Garage sales are great for used baby items. But before you buy—or sell—a car seat, high chair, or baby food, make sure you understand the potential complications. Because whether you’re the buyer or the seller at a garage sale, some baby items should be off limits.
“Child safety starts with what we expose our children too, including the food and products we bring home to them,” says Sarah Brown of SafeWise. So be careful while looking for bargains or offloading clutter, lest you run afoul of that basic rule.
If the baby food is still in its sealed jar and the expiration date has not expired, it’s probably safe to buy. However, you should be aware that baby foods are not as tightly regulated as you might think—be careful about investing too much trust in that date. “The FDA does not keep track of expiration dates on any baby foods other than formula,” says Brown. “Expiration dates are merely suggestions added on by food manufacturers, but they aren’t required by the FDA.”
Rules about expiration dates and product liability vary from state to state. “For example, in 2006, the highest court in New York allowed the sales of expired items, including baby formula, as long as the retailer did not change or obscure the expiration date,” says Raphael Katz, an attorney at Sadowski Katz LLP in New York.
“The majority of high chair injuries happen because children are not properly restrained and they fall out,” says Brown. Newer models, generally, are safer than older ones, thanks in part to consumer watchdogs.
“Look for a wide base for sturdiness, a secure crotch strap to prevent the child from slipping, and a model that is freestanding and doesn’t attach to the table,” she says. “And always check for recalls and make sure that it’s certified by the Juvenile Products Manufacturers Association.”

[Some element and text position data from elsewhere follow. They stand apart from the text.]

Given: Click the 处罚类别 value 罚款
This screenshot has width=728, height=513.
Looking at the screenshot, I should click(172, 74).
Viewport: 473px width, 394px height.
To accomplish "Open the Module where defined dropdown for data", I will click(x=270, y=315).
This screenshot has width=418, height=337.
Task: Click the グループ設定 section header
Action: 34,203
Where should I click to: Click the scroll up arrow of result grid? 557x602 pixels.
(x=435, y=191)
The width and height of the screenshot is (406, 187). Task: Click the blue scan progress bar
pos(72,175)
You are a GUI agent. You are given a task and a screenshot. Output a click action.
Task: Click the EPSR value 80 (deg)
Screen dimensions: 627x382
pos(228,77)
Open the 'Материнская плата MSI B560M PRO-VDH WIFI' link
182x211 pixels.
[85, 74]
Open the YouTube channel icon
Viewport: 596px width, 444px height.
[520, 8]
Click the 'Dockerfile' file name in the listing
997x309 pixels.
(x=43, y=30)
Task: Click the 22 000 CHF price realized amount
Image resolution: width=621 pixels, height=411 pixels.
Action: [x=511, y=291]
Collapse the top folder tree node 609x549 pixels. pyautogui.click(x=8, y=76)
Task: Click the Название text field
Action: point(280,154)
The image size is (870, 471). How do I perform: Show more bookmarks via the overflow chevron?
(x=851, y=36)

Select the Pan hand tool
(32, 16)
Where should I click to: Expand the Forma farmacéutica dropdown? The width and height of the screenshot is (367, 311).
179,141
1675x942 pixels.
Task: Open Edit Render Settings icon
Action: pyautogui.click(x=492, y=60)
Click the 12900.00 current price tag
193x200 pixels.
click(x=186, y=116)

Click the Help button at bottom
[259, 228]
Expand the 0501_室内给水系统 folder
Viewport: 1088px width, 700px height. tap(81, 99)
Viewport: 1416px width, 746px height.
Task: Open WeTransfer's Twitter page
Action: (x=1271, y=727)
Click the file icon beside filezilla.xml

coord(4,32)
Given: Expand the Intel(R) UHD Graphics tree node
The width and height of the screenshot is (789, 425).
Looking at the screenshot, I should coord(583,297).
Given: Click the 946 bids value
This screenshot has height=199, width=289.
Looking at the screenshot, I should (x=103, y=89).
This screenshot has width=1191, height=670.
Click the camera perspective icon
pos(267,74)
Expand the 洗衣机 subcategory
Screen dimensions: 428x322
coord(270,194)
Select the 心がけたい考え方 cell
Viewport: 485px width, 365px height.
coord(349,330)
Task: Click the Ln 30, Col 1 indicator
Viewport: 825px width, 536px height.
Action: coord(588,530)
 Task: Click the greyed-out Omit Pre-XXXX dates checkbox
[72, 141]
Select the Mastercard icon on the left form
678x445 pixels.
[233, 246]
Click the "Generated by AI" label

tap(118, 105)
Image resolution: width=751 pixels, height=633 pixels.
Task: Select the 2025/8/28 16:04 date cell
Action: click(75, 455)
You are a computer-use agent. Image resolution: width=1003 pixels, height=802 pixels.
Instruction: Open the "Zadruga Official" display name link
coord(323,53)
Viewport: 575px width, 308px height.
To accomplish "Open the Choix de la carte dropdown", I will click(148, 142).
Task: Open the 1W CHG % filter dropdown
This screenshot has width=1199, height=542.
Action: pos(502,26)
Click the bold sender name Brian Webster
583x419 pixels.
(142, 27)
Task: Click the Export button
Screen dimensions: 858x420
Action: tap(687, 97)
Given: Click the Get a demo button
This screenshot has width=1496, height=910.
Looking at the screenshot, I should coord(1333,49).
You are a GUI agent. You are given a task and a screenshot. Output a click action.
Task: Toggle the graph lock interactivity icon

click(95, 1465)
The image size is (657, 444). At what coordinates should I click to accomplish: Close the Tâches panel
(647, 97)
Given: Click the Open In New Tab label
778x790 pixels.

“While we cannot recommend buying a used car seat because it is almost impossible to completely verify the seat’s history, we recognize that some parents will opt to do so,” says Morris Lilienthal of Martinson & Beason. Parents should make sure the car seat has not been recalled and is not past its expiration date by researching the car seat at National Highway Traffic Safety Administration.
Savings at what cost?
“Currently, there are no legal implications for selling a secondhand baby seat or similar product at a garage sale,” says Max Robinson of retailer Precious Little One. “The responsibility, therefore, falls on the buyer, who needs to consider the safety of the child rather than the savings in cost.”